---- Material for this exercise

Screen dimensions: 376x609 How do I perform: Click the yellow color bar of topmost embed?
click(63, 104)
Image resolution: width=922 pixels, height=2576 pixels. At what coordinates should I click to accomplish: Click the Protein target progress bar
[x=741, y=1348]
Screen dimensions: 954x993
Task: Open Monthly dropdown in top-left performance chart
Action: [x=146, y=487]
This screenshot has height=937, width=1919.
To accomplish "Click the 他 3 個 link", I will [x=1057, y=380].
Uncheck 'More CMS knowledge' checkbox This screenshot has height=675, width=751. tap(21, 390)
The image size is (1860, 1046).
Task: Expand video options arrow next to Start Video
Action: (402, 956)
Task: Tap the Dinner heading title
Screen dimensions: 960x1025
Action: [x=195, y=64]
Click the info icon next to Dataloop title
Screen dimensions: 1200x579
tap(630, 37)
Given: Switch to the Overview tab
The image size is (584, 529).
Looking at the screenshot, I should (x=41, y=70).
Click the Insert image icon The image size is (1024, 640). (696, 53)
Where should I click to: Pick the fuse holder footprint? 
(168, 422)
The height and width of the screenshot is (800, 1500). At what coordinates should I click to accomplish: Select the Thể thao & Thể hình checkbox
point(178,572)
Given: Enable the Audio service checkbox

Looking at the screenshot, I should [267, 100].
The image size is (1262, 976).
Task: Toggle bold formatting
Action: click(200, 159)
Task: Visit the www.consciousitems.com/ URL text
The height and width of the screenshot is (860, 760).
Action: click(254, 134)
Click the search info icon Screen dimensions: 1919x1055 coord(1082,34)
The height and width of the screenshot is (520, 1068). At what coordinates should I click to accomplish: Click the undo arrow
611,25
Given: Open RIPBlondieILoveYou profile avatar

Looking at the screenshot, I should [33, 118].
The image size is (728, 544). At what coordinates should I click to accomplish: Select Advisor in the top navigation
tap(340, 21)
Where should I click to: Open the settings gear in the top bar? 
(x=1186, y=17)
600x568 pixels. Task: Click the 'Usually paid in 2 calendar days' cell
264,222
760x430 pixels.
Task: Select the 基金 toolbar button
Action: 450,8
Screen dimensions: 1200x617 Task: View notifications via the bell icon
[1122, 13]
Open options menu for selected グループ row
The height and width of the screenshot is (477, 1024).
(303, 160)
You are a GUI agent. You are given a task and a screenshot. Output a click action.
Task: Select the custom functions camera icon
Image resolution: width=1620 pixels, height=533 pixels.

--------

The answer must be an exact copy of every entry.

Response to the task:
Screen dimensions: 376x609 How do I perform: Click the yellow color bar of topmost embed?
click(63, 104)
Image resolution: width=922 pixels, height=2576 pixels. At what coordinates should I click to accomplish: Click the Protein target progress bar
[x=741, y=1348]
Screen dimensions: 954x993
Task: Open Monthly dropdown in top-left performance chart
Action: [x=146, y=487]
This screenshot has height=937, width=1919.
To accomplish "Click the 他 3 個 link", I will [x=1057, y=380].
Uncheck 'More CMS knowledge' checkbox This screenshot has height=675, width=751. tap(21, 390)
The image size is (1860, 1046).
Task: Expand video options arrow next to Start Video
Action: (402, 956)
Task: Tap the Dinner heading title
Screen dimensions: 960x1025
Action: [x=195, y=64]
Click the info icon next to Dataloop title
Screen dimensions: 1200x579
tap(630, 37)
Given: Switch to the Overview tab
The image size is (584, 529).
Looking at the screenshot, I should (x=41, y=70).
Click the Insert image icon The image size is (1024, 640). (696, 53)
Where should I click to: Pick the fuse holder footprint? 
(168, 422)
The height and width of the screenshot is (800, 1500). At what coordinates should I click to accomplish: Select the Thể thao & Thể hình checkbox
point(178,572)
Given: Enable the Audio service checkbox

Looking at the screenshot, I should [267, 100].
The image size is (1262, 976).
Task: Toggle bold formatting
Action: click(200, 159)
Task: Visit the www.consciousitems.com/ URL text
The height and width of the screenshot is (860, 760).
Action: click(254, 134)
Click the search info icon Screen dimensions: 1919x1055 coord(1082,34)
The height and width of the screenshot is (520, 1068). At what coordinates should I click to accomplish: Click the undo arrow
611,25
Given: Open RIPBlondieILoveYou profile avatar

Looking at the screenshot, I should [33, 118].
The image size is (728, 544). At what coordinates should I click to accomplish: Select Advisor in the top navigation
tap(340, 21)
Where should I click to: Open the settings gear in the top bar? 
(x=1186, y=17)
600x568 pixels. Task: Click the 'Usually paid in 2 calendar days' cell
264,222
760x430 pixels.
Task: Select the 基金 toolbar button
Action: 450,8
Screen dimensions: 1200x617 Task: View notifications via the bell icon
[1122, 13]
Open options menu for selected グループ row
The height and width of the screenshot is (477, 1024).
(303, 160)
You are a GUI agent. You are given a task and a screenshot. Output a click action.
Task: Select the custom functions camera icon
Image resolution: width=1620 pixels, height=533 pixels.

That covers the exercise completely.